The First-in-Human Phase 1b Safety Clinical Trial of CuraVac’s Potential Myasthenia Gravis Therapeutic Vaccine Succesfully Meets its Safety Primary End Points.

General information: First-in-human clinical trial (phase 1b, I/II) testing the potential MG therapeutic vaccine, CV-MG01, against a placebo in patients with Myasthenia Gravis conducted at Antwerp University Hospital (UZA) in Belgium. The study consisted in 10 visits over 20 weeks (Part A) and is followed by a 2-year long term follow-up period (Part B-ongoing). Three cohorts of 8 patients were recruited. In each cohort, 6 patients randomly received the vaccine and 2 received a placebo (i.e. aluminium hydroxide). A low dose of vaccine (or placebo) was tested on the first cohort, and then a high dose (or placebo) was administered to the second and third cohorts. The main objectives were to evaluate the safety and the immunogenicity after 3 subcutaneous injections with the CV-MG01 vaccine

Population of subjects: The therapeutic vaccine (or placebo) was tested on 24 patients with Myasthenia Gravis, a chronic autoimmune neuromuscular disorder (mean age: 42 years, 24 – 64 years; 18 females, 6 males) with low to moderate disease severity.
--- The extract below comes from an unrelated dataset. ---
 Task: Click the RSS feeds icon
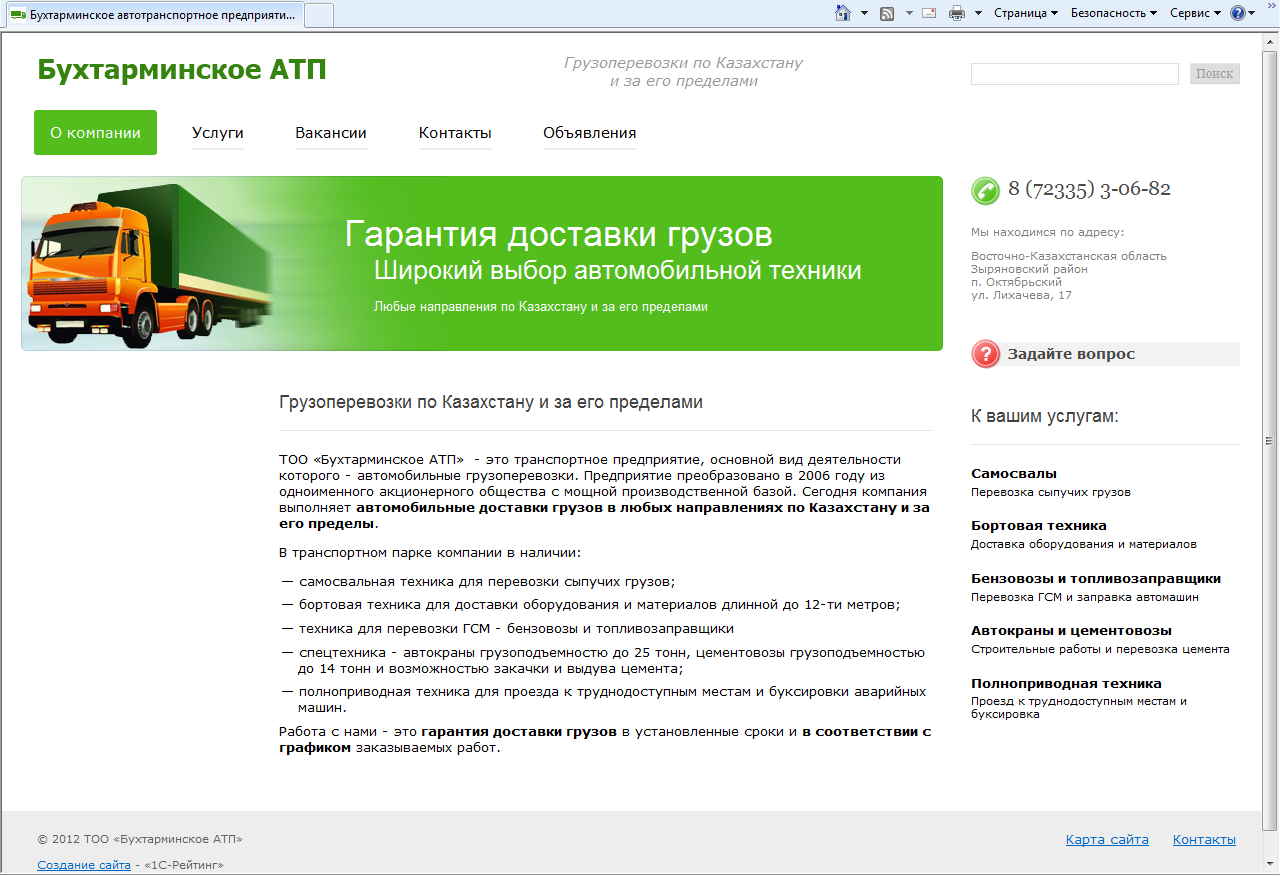point(887,13)

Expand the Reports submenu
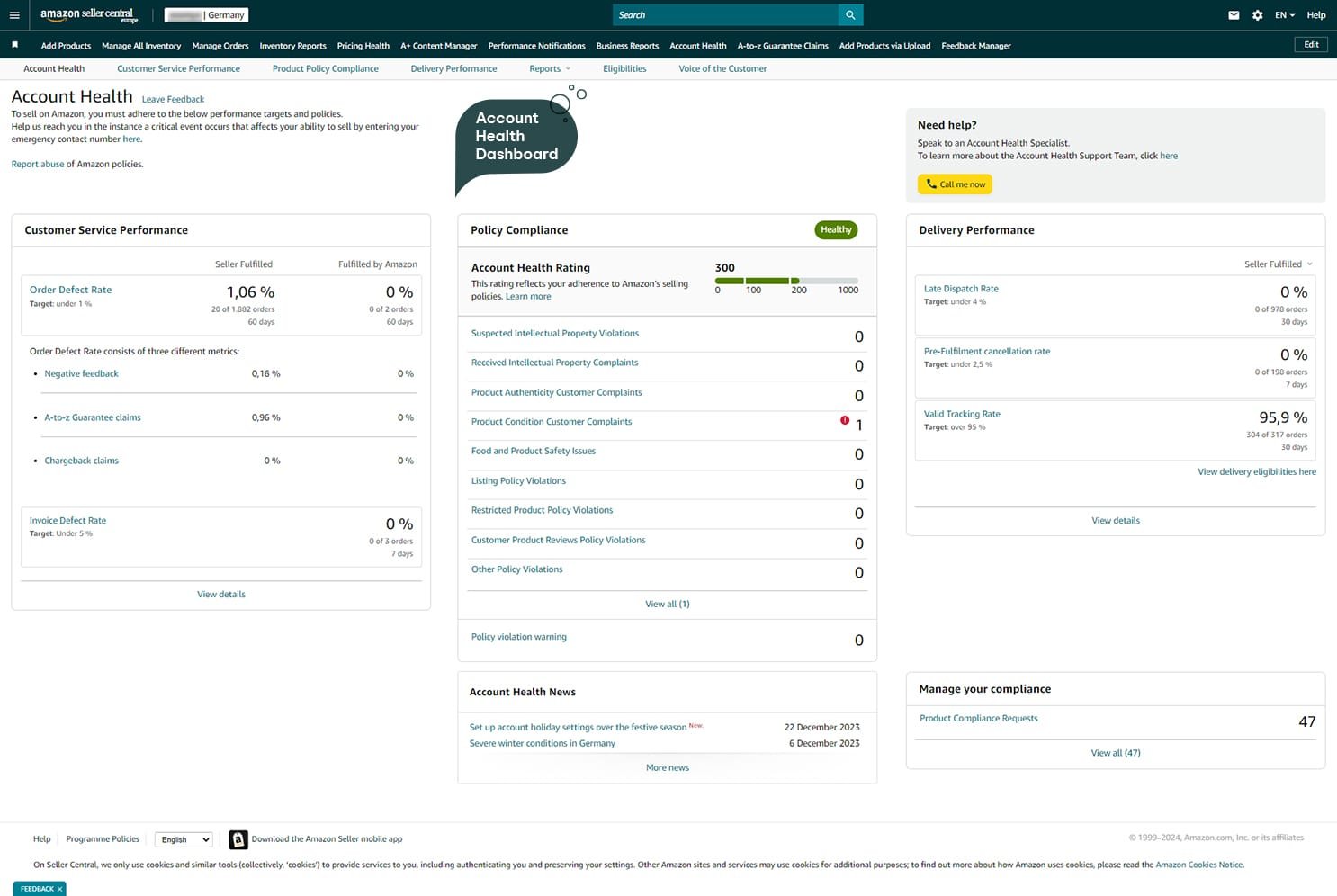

Safety Results: The safety profile was found to be excellent. Most of the adverse events were of mild to moderate severity. The most frequent adverse events were reactions at the site of injection (such as tenderness, pain, plaque, erythema or itching) that resolved spontaneously within days after injection. No serious adverse events occurred after injection of the study drug. No safety issues were identified one year after the last injection of the study drug.
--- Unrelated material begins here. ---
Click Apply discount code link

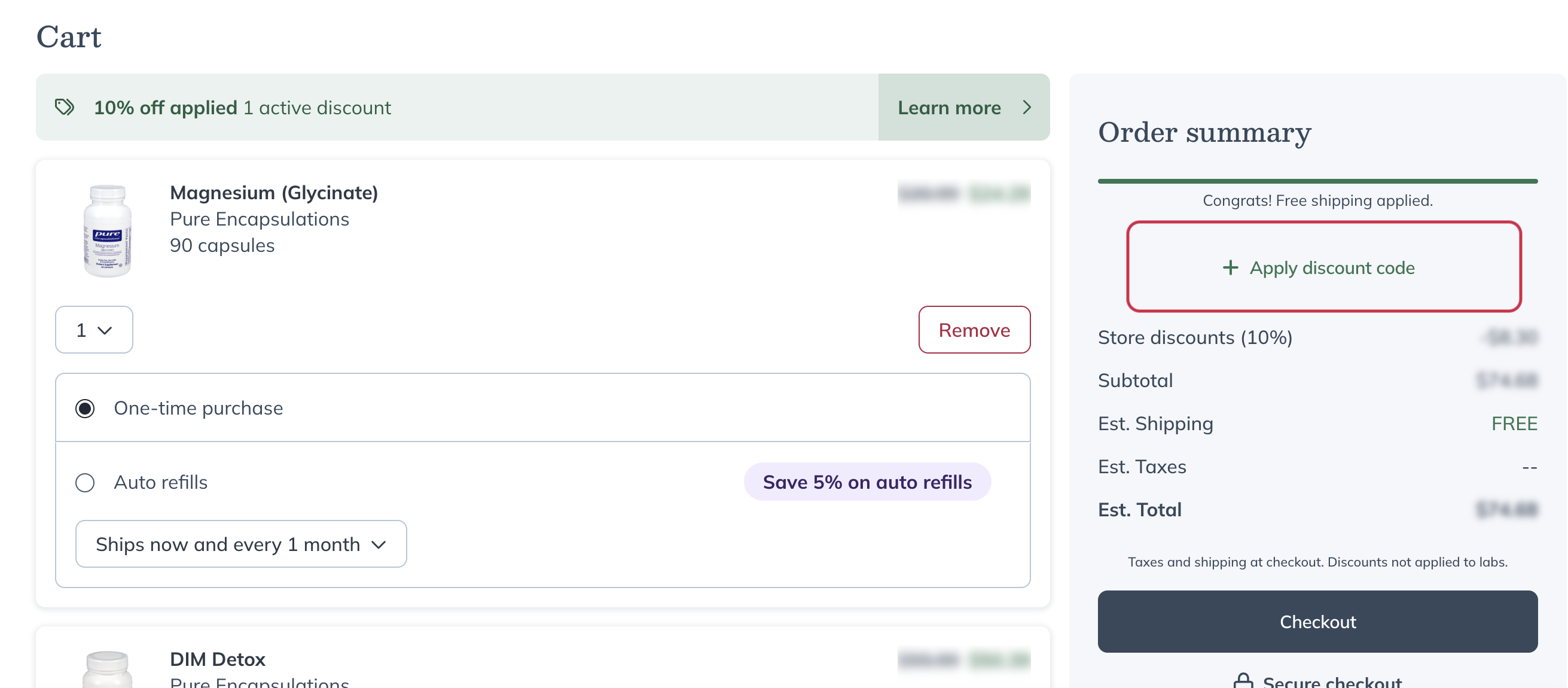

Overall results of the trial: The vaccine was very well tolerated, and no patient showed any significant clinical deterioration after completion of the study. However, the immunogenic response (i.e. production of antibodies to the vaccine antigens) was found to be low after the three injections with CV-MG01. The immunogenic response was nevertheless higher in patients who received the high dose of vaccine compared to those who received the low dose. Overall, most patients improved. Some patients significantly improved based on their subjective impression and clinical scoring but a statistical significance on efficacy could not be inferred. Although the immunogenic response was low, the patients who developed a relatively higher level of antibodies against the vaccine were more likely to show a clinical improvement. No clear conclusion can be drawn at this stage given the low number of subjects and the clinical efficacy will need to be tested in a further trial with more patients.

Conclusion: CV-MG01, a potential therapeutic vaccine for Myasthenia Gravis, was tested in a phase 1b (I/II) clinical trial on 24 MG patients. The primary objectives (safety and immunogenicity) were reached even though the immunogenic response was found to be low. The study had several limitations (small sample size, different number of patients receiving the vaccine or placebo, sequential cohort tested with different doses, clinical scores very low at baseline for some patients, interference with acetylcholinesterase inhibitor intake, and variability in the moment of testing) that will need to be addressed in a subsequent larger trial. Additionally, strategies to increase the immunogenic potential of the vaccine will be implemented.